Rolling Circle cDNA Synthesis Uncovers Circular RNA Splice Variants

Abstract

High-throughput RNA sequencing and novel bioinformatic pipelines have identified thousands of circular (circ)RNAs containing backsplice junction sequences. However, circRNAs generated from multiple exons may contain different combinations of exons and/or introns arising from alternative splicing, while the backsplice junction sequence is the same. To be able to identify circRNA splice variants, we developed a method termed circRNA-Rolling Circle Amplification (circRNA-RCA). This method detects full-length circRNA sequences by performing reverse transcription (RT) in the absence of RNase H activity, followed by polymerase chain reaction (PCR) amplification of full-length circRNAs using a forward primer spanning the backsplice junction sequence and a reverse primer exactly upstream of the forward primer. By sequencing the PCR products, circRNA splice variants bearing the same backsplice junctions, which were otherwise only predicted computationally, could be experimentally validated. The splice variants were further predicted to associate with different subsets of target RNA-binding proteins and microRNAs, supporting the notion that different circRNA splice variants can have different biological impacts. In sum, the circRNA-RCA method allows the accurate identification of full-length circRNA sequences, offering unique insight into their individual function.

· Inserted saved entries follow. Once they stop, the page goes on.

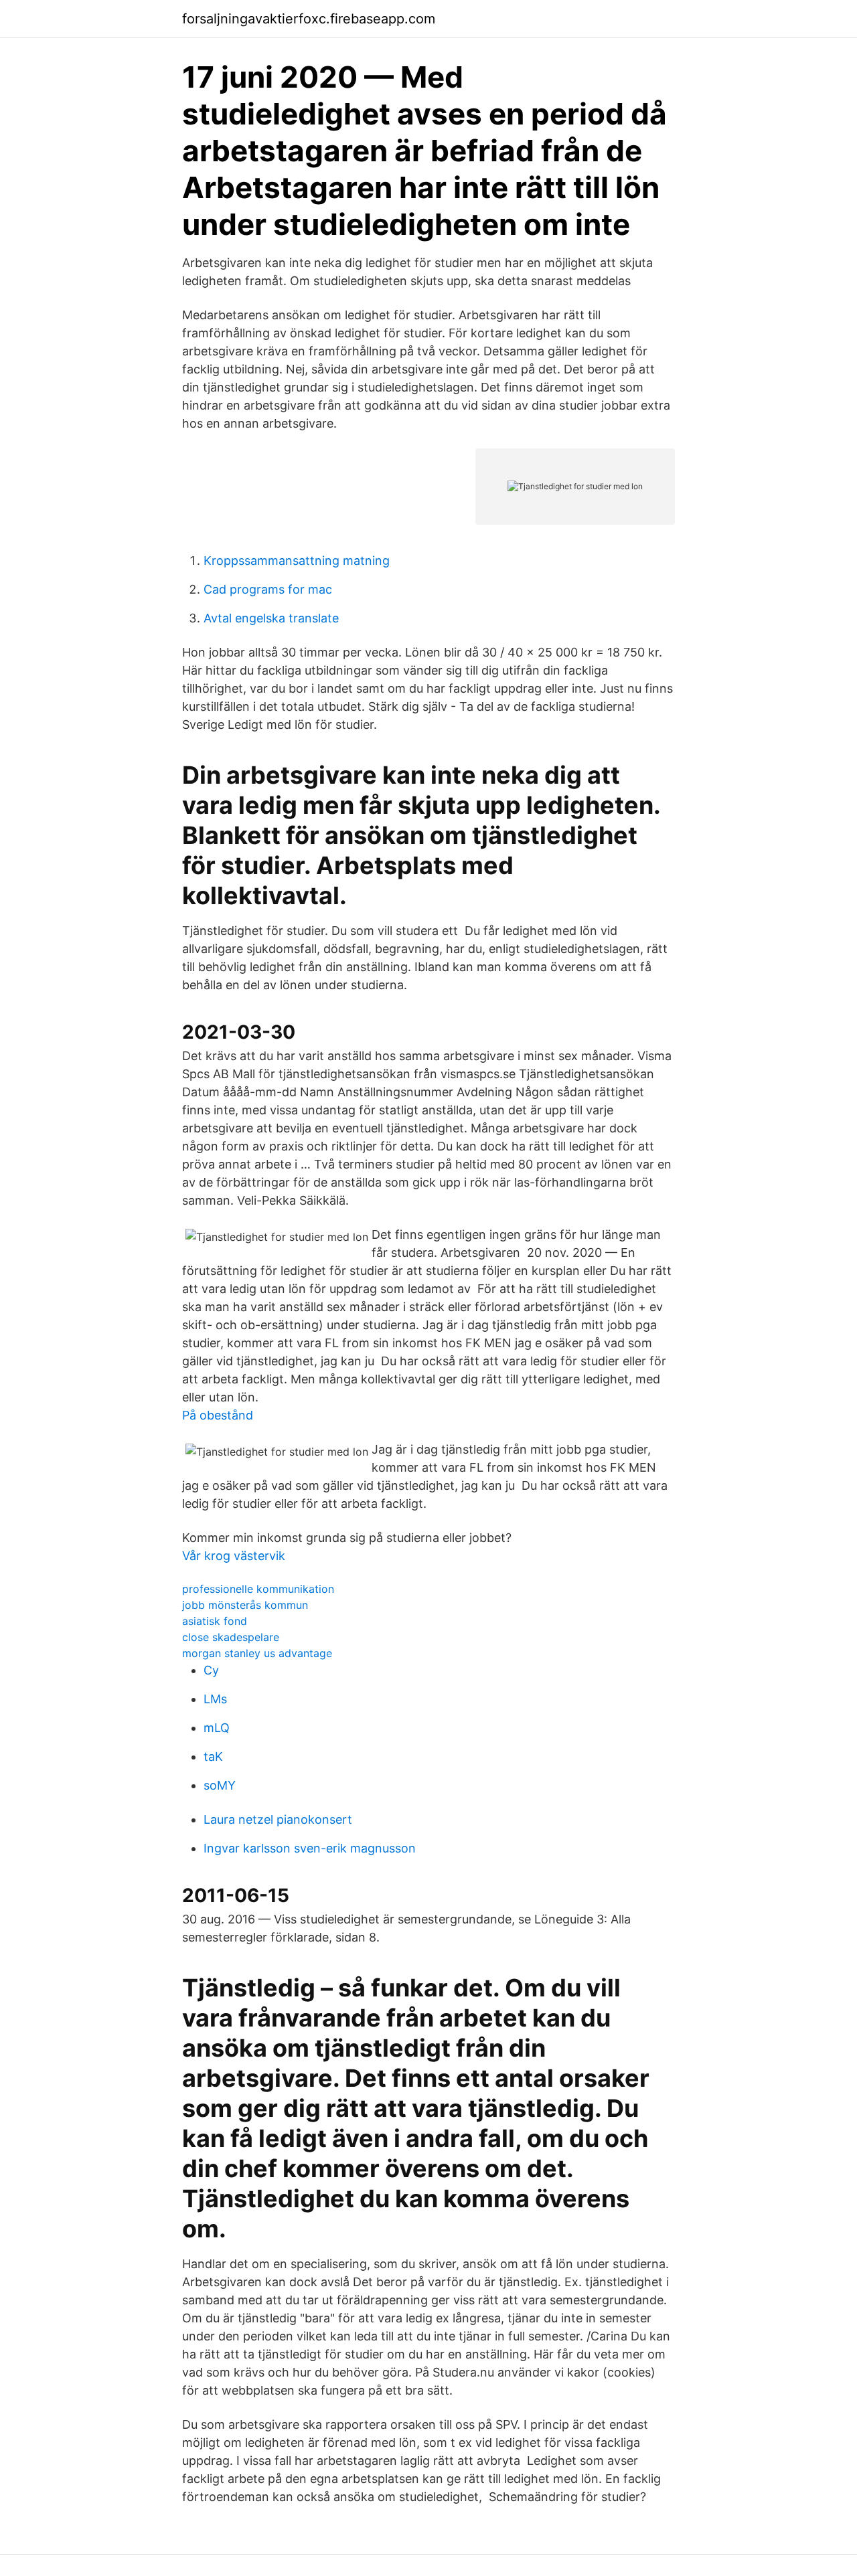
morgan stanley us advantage (257, 1653)
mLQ (217, 1728)
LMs (215, 1699)
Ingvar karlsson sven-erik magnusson (310, 1848)
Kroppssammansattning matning (297, 560)
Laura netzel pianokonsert (278, 1819)
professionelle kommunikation (258, 1589)
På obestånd (217, 1415)
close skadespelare (230, 1637)
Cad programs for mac (268, 589)
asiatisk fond (214, 1621)
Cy (211, 1670)
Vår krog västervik (233, 1556)
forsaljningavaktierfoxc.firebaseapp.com (308, 18)
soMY (220, 1785)
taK (213, 1756)
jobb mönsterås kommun (245, 1605)
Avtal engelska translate (271, 618)
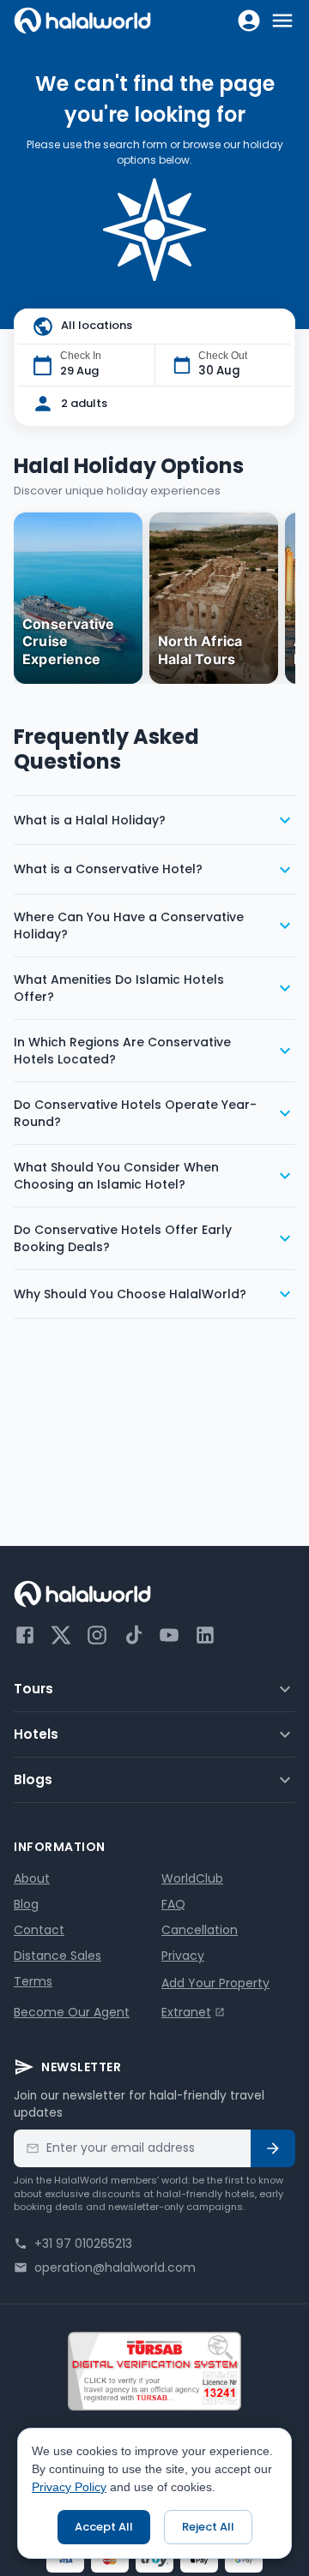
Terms (33, 1981)
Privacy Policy (69, 2487)
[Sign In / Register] (249, 20)
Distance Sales (57, 1955)
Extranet (186, 2012)
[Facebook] (25, 1635)
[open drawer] (282, 20)
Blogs (33, 1779)
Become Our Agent (72, 2012)
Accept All (104, 2527)
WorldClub (192, 1878)
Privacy (182, 1955)
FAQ (173, 1904)
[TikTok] (133, 1635)
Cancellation (199, 1929)
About (32, 1878)
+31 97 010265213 (83, 2243)
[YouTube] (169, 1635)
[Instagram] (97, 1635)
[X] (61, 1635)
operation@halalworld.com (115, 2267)
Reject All (208, 2527)
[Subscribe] (273, 2148)
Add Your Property (215, 1983)
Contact (39, 1929)
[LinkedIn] (205, 1635)
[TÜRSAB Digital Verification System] (154, 2371)
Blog (26, 1904)
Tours (33, 1689)
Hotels (36, 1734)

Keywords: RNase R; RT-PCR; alternative splicing; backsplice sequence; circRNAs; divergent primers; splice variants.

Figure 1

Validation of circRNA expression using divergent primers. (A) Schematic representation of the divergent primers used for detection and quantification of circRNAs. The red arrowhead represents the backsplice site. (B) PCR products amplified with divergent primers resolved on SYBR Gold-stained, 2% agarose gels. (C) Sanger sequencing of purified PCR products showing the backsplice junction sequences of mentioned circRNAs. The red arrowhead represents the backsplice site. (D) RT-qPCR (reverse transcription-qPCR) analysis of the resistance of circRNAs to RNase R digestion. Data represent the means ± S.E.M. from three experiments.

Figure 2

Schematic of the circRNA-Rolling Circle Amplification (circRNA-RCA) method. Step 1: total RNA is digested with RNase R to enrich the circRNA population. Step 2: the enriched circRNA pool is reverse-transcribed with RNase H-minus reverse transcriptase. Step 3: cDNA prepared in the above step is amplified by PCR, using full-length primers. Step 4: Sanger sequencing of the full-length circRNA PCR products identifies the mature spliced sequence of circRNAs and their splice variants. Black arrowheads represent the backsplice site.

Figure 3

circRNA-RCA for full-length circRNA amplification. RT-PCR products amplified with full-length PCR primers and resolved on SYBR Gold-stained, 2% agarose gels. Arrowheads represent the sequence reported by circBase, while asterisks represent the splice variants. Hashtags represent either the doublets of circRNA or other circRNA isoforms or nonspecific products.

Figure 4

Alternative splicing generates circRNA splice variants. (A) Schematic representation of the CNOT2 pre-mRNA and biogenesis of hsa_circ_0007127 splice variants by alternative splicing. Boxes and straight lines represent exons and introns, respectively. The black dotted lines represent splicing, while the blue dotted lines represent alternative splicing. (B) Spliced full-length sequences of circBase and splice variants of hsa_circ_0007127. The text color matches the color of the exon box in panel A.

Figure 5

Selected list of biological processes enriched in Gene Ontology (GO) annotation analysis for the target genes of miRNAs associated with the sequence of circBase and splice variants of hsa_circ_0007127.